Subject: HSR Questions

Hi,

I understand from another law firm that the PNO agree that a transaction as described below was exempt and I want to confirm that it is still the current view.

A foreign government agency acquired 100% of the stock of a US Co and the transaction was deemed not reportable because a foreign government agency acquired the company. The foreign government made the acquisition through a wholly owned corporate acquisition vehicle. Neither the foreign government nor its acquisition vehicle were considered an "entity" as defined by the HSR rules. Is this still the current view?

In my situation, the buyer is a Chinese agency that is making an acquisition through a corporation as well.

Separately, with regard to our prior discussion that the unproductive real property exemption applies to the acquisition of the US located real property that is being developed for a copper mine, my question is whether your view changes if you know that in a different transaction (but same issuer and property to be sold as the current one discussed) a different buyer did submit HSR filings and received early termination previously.

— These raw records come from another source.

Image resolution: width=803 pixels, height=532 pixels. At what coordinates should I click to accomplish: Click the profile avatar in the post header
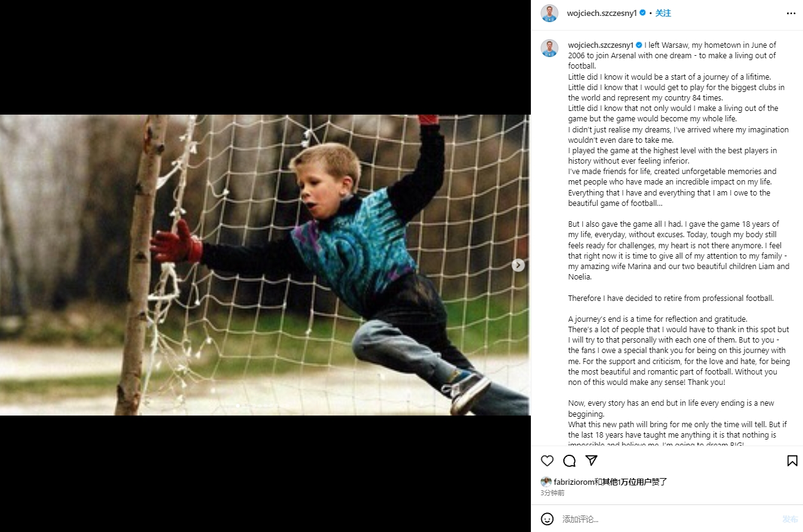(x=549, y=13)
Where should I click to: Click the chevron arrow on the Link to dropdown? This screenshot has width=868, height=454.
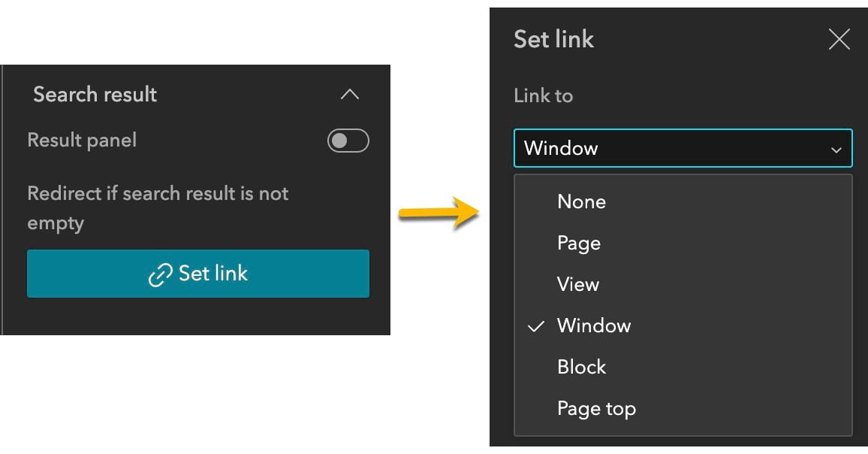click(837, 148)
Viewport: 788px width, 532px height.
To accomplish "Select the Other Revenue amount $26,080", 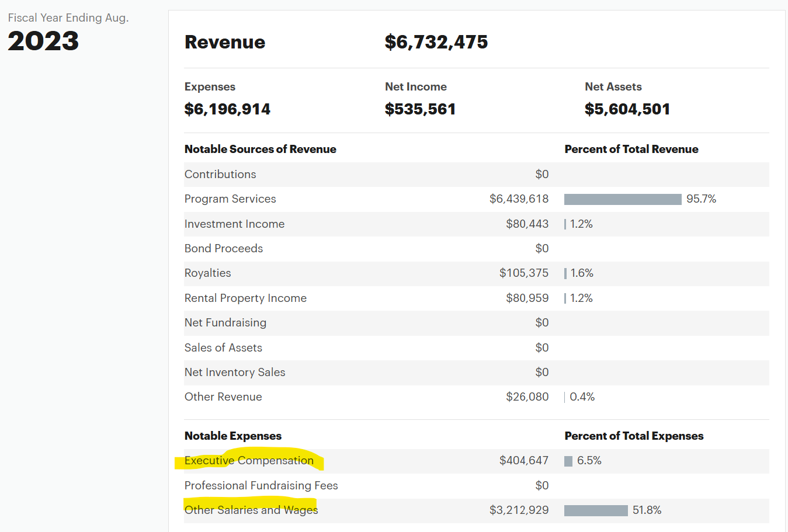I will [527, 397].
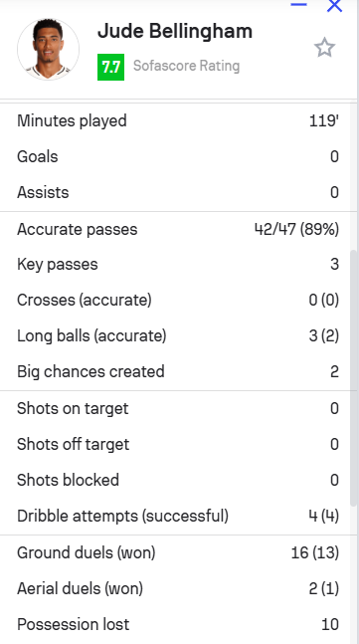Select the Shots on target row
This screenshot has height=644, width=359.
(x=176, y=409)
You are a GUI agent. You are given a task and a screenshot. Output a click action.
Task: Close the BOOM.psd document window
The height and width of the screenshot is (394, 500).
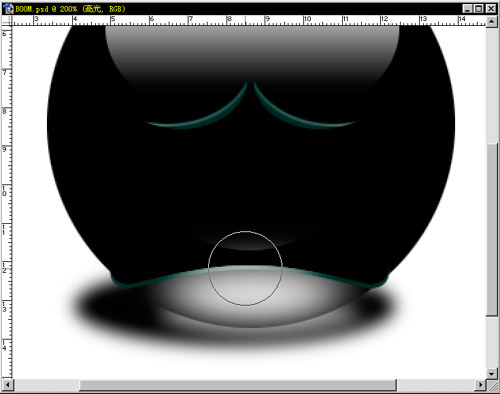click(491, 9)
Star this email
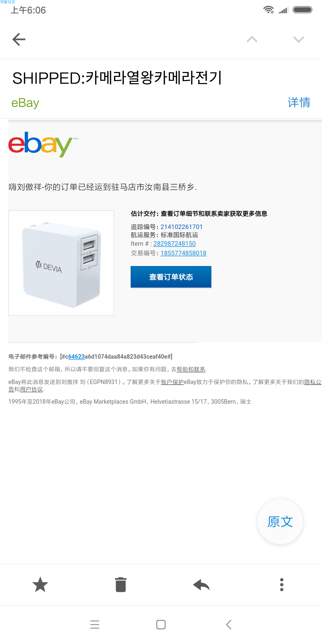Screen dimensions: 322x644 (40, 584)
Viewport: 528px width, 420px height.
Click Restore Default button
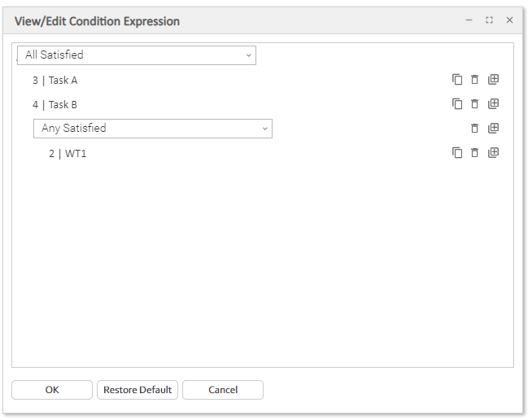click(x=137, y=390)
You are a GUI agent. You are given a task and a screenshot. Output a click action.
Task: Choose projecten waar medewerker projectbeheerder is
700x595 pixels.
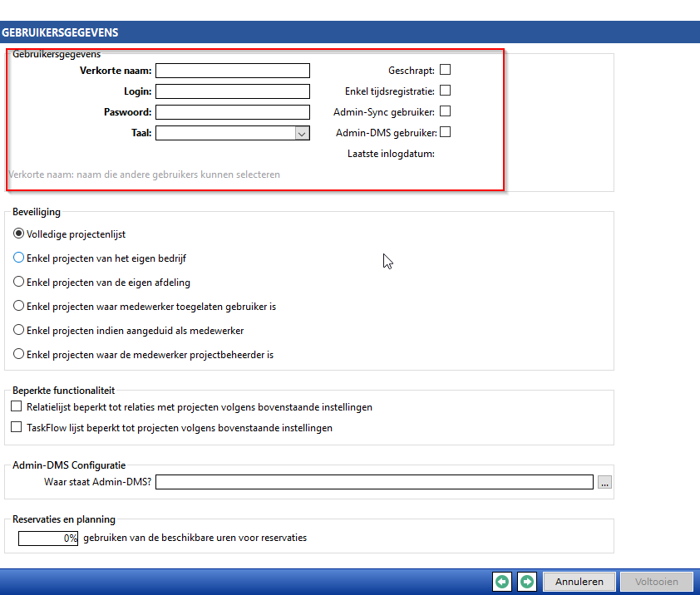click(19, 354)
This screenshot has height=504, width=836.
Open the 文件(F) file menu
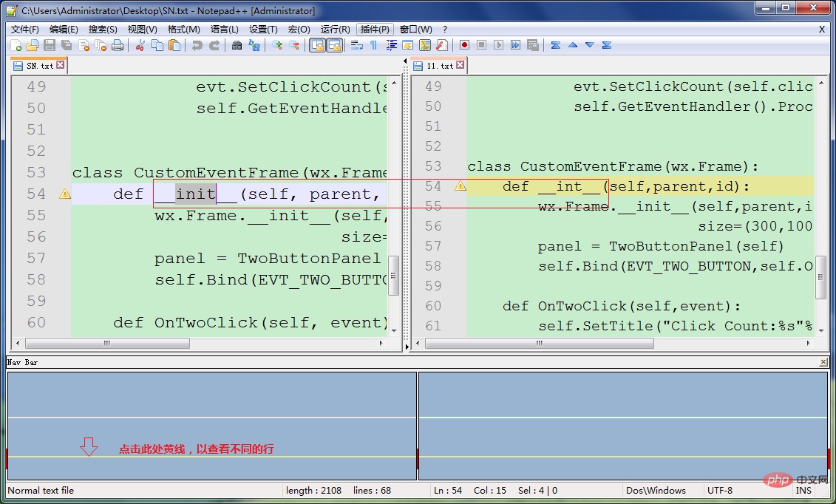[x=25, y=30]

I would think the view does not change because the analysis does not change and exemptions are an option not mandatory "requirements" such the as size of person end size of transaction tests are under the HSR rules. As such, the fact that om party files, but may not have had to file, does not change the analysis (e.g., for the investment exemption a truly passive investor can file to acquire 5% of an issuer's voting securities with a value that exceeds $75.9M, and choose not to take advantage of Section 802.9).